#### Instructions for the task
Write out the stretch of lines below that begins at the line with "2000x1206 pixels. How" and ends at the line with "Given: Select the 国 badge next to 国营贸易管理", including both, exactly as given and nothing more.

(Extracted records)
=== Section Start ===
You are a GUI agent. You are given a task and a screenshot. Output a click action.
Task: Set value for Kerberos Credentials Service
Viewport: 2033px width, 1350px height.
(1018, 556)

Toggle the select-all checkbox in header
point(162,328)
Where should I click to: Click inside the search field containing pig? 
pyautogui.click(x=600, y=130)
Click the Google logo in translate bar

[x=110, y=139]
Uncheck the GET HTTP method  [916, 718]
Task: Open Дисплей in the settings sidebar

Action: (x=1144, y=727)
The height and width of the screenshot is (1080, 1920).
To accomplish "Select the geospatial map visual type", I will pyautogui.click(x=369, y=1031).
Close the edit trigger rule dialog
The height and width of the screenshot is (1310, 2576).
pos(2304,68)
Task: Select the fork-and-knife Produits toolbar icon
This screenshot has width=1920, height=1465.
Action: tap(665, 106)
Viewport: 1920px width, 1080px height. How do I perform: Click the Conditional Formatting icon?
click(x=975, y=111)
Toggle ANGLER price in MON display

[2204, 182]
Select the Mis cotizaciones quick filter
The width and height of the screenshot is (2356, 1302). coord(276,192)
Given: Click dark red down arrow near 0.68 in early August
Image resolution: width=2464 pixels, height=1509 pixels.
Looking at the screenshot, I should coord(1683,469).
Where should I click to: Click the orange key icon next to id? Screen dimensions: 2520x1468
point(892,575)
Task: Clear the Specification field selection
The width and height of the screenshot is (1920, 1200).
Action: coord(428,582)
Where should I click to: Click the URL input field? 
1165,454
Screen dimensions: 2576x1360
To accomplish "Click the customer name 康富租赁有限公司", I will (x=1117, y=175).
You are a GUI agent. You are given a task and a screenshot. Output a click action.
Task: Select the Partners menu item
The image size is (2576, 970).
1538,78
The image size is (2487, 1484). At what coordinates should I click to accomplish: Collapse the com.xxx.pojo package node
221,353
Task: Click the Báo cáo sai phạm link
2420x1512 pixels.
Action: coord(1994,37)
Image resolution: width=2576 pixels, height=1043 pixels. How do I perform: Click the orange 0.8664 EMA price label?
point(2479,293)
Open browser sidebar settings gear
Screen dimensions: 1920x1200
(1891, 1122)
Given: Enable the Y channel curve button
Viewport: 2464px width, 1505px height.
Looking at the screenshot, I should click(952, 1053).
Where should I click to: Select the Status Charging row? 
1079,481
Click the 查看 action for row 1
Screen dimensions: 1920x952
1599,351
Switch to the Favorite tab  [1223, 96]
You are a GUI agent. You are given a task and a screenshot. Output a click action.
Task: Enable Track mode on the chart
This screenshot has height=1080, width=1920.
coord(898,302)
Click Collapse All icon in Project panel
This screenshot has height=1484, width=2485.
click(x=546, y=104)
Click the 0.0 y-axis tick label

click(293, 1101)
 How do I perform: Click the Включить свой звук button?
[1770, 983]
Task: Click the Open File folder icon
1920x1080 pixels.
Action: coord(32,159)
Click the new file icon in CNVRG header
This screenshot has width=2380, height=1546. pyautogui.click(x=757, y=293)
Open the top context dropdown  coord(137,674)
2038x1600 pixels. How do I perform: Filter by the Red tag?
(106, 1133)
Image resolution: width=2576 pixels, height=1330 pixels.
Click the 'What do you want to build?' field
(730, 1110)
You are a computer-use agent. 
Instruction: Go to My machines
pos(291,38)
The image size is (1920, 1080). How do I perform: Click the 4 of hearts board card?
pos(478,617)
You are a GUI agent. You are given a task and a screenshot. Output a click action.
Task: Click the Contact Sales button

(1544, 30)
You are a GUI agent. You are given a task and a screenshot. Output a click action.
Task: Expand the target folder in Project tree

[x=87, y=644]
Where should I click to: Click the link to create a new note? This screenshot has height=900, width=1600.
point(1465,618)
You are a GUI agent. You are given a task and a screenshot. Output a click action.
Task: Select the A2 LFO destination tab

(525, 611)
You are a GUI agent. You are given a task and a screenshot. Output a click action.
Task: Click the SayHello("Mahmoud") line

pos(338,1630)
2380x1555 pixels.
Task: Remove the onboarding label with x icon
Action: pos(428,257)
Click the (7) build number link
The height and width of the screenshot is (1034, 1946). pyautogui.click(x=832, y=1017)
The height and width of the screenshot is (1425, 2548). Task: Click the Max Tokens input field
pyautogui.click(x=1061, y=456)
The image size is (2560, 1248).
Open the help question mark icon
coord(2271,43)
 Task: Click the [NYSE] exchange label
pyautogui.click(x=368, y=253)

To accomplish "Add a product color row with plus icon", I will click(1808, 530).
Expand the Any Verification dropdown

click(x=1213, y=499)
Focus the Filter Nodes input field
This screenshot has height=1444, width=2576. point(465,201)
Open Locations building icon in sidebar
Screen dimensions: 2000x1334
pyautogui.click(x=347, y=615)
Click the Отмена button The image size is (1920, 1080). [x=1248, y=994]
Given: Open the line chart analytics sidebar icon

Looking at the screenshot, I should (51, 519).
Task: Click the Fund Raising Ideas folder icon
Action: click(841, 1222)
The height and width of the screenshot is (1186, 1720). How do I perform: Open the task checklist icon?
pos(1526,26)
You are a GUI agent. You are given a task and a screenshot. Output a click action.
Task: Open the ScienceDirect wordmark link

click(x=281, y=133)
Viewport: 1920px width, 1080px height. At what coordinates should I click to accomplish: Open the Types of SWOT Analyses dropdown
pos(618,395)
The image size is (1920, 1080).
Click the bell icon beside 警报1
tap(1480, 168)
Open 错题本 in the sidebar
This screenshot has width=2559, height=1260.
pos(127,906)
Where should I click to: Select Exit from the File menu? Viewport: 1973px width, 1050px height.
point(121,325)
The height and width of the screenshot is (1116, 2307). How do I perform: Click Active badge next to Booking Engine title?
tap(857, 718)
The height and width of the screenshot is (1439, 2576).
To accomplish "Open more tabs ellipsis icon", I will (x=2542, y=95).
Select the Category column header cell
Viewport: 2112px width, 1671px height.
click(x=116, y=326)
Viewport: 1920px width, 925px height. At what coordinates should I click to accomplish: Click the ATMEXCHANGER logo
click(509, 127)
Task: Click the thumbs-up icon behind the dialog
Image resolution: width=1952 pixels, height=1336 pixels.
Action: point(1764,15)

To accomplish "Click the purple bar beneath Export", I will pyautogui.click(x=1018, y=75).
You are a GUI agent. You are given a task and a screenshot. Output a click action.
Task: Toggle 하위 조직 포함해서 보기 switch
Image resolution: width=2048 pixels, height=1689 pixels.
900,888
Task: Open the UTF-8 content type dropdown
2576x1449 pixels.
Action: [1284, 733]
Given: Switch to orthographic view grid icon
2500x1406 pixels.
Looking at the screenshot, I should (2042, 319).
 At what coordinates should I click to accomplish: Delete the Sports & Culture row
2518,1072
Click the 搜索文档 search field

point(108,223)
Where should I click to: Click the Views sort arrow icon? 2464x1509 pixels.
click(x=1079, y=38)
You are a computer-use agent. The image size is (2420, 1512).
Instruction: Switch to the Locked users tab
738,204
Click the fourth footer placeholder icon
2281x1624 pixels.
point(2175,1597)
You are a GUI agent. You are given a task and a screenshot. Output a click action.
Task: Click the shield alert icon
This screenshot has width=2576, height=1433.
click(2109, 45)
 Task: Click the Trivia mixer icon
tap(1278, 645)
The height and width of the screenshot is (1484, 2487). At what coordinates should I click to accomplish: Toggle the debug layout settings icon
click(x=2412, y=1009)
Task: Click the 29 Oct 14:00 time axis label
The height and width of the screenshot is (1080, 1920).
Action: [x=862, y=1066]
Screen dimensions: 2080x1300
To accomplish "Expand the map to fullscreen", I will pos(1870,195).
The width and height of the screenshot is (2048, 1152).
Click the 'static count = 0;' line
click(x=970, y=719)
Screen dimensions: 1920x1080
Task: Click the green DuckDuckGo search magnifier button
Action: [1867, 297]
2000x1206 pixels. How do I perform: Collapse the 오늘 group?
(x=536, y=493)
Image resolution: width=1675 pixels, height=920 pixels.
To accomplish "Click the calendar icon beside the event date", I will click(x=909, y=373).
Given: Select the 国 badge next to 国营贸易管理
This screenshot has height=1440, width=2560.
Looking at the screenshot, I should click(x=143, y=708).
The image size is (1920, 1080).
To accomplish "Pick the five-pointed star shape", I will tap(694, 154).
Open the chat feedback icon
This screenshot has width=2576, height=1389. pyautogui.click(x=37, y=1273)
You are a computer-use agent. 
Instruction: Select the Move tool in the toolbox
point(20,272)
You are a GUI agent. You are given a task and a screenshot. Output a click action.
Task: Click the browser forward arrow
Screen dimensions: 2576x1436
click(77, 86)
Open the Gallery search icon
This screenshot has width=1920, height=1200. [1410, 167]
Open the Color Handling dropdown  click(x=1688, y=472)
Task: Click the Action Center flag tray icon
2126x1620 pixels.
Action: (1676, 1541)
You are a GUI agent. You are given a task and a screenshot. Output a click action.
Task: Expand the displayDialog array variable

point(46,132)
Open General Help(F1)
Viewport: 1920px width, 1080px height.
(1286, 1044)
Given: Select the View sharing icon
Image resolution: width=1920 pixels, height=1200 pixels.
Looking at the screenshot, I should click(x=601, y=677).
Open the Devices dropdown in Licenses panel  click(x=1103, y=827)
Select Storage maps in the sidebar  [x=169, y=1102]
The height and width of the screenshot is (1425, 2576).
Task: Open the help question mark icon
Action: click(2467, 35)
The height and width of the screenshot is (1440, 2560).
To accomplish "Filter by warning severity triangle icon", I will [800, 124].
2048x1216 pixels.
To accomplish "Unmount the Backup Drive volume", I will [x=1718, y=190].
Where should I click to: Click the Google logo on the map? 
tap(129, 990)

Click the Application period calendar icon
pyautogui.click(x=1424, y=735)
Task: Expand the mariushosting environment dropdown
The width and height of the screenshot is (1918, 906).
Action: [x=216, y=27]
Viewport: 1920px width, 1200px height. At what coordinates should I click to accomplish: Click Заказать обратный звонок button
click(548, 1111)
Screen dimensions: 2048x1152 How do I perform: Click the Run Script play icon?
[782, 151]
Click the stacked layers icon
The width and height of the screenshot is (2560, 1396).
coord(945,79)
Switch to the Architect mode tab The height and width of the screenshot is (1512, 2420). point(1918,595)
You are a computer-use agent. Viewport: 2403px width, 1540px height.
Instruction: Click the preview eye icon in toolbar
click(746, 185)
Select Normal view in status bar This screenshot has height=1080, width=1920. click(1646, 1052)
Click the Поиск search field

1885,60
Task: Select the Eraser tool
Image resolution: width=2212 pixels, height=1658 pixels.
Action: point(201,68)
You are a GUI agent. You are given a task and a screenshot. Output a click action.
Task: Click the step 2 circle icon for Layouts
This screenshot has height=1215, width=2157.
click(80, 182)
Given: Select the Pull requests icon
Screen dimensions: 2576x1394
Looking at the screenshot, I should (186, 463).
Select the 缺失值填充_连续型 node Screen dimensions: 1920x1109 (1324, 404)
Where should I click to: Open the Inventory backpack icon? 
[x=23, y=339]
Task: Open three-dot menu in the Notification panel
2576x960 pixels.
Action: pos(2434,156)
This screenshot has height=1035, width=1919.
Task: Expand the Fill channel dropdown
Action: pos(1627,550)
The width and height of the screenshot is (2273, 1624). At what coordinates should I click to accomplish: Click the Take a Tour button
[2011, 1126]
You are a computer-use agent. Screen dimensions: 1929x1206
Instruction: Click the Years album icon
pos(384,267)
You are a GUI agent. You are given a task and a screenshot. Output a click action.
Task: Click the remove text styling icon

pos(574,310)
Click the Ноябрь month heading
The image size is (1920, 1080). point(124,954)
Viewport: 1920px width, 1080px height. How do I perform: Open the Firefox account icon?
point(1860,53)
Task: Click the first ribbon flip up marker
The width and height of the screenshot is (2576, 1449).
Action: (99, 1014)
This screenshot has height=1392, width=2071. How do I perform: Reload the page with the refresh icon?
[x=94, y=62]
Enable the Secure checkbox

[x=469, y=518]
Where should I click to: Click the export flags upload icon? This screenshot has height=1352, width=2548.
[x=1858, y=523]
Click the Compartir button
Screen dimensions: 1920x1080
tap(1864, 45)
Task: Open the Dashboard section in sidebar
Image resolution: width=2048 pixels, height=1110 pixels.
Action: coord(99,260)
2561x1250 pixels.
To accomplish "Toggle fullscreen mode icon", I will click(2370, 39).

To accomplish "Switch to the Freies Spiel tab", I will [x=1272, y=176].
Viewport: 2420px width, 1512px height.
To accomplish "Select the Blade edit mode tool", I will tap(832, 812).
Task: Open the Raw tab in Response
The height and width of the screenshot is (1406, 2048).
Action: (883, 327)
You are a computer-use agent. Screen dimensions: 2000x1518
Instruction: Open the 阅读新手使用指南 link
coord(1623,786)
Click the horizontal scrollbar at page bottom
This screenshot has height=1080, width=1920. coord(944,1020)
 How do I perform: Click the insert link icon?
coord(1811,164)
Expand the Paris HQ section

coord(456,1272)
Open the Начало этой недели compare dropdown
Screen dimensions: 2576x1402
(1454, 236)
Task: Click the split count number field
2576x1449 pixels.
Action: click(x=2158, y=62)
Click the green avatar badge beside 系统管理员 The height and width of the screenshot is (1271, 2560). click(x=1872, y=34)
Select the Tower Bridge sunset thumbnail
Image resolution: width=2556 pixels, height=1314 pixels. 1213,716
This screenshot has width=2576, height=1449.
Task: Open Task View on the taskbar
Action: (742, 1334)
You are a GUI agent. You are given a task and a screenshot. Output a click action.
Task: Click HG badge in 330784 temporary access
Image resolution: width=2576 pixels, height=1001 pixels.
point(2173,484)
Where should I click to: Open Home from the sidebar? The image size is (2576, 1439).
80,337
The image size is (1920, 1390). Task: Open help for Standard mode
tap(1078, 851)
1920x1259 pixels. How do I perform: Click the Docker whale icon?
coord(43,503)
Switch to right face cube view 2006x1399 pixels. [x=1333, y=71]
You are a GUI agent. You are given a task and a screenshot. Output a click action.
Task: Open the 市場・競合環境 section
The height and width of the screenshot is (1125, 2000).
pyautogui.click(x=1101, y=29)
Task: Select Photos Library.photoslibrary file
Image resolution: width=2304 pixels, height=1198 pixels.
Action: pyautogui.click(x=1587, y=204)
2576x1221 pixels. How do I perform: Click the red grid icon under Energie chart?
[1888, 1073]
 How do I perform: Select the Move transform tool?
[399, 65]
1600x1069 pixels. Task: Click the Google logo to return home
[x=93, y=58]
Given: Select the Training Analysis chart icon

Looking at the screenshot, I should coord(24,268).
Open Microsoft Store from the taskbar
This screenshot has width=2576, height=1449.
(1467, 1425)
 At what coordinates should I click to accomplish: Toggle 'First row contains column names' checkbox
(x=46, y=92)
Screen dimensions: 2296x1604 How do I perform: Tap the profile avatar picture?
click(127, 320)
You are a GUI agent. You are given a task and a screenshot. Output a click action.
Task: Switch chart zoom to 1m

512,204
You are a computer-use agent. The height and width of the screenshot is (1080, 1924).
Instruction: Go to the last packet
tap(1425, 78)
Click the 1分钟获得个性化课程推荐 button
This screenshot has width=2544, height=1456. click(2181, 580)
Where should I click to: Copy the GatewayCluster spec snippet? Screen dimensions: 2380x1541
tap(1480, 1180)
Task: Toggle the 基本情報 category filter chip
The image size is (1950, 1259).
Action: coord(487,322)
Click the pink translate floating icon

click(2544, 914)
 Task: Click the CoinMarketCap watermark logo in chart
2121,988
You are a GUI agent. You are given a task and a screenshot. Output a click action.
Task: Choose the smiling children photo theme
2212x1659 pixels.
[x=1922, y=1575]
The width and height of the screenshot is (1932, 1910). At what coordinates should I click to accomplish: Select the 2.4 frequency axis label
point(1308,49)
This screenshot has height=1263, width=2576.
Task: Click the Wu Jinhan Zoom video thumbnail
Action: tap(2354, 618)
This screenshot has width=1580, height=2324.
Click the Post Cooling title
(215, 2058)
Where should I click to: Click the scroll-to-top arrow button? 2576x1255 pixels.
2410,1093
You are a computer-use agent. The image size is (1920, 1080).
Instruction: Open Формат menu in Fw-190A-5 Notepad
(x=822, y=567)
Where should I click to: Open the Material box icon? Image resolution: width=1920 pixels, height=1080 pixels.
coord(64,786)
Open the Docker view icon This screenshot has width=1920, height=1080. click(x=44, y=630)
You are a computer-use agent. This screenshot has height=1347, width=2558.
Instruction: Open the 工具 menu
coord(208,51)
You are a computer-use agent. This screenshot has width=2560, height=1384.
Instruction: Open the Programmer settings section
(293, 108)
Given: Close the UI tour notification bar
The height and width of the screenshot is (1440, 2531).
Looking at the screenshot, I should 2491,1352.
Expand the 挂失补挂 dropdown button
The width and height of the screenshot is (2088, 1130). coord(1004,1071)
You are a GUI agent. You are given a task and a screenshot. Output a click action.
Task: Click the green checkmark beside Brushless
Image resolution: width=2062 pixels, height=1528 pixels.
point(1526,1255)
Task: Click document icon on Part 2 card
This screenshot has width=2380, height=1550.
=== Section End ===
#### Problem solution
2000x1206 pixels. How do I perform: Collapse the 오늘 group?
(x=536, y=493)
Image resolution: width=1675 pixels, height=920 pixels.
To accomplish "Click the calendar icon beside the event date", I will click(x=909, y=373).
Given: Select the 国 badge next to 国营贸易管理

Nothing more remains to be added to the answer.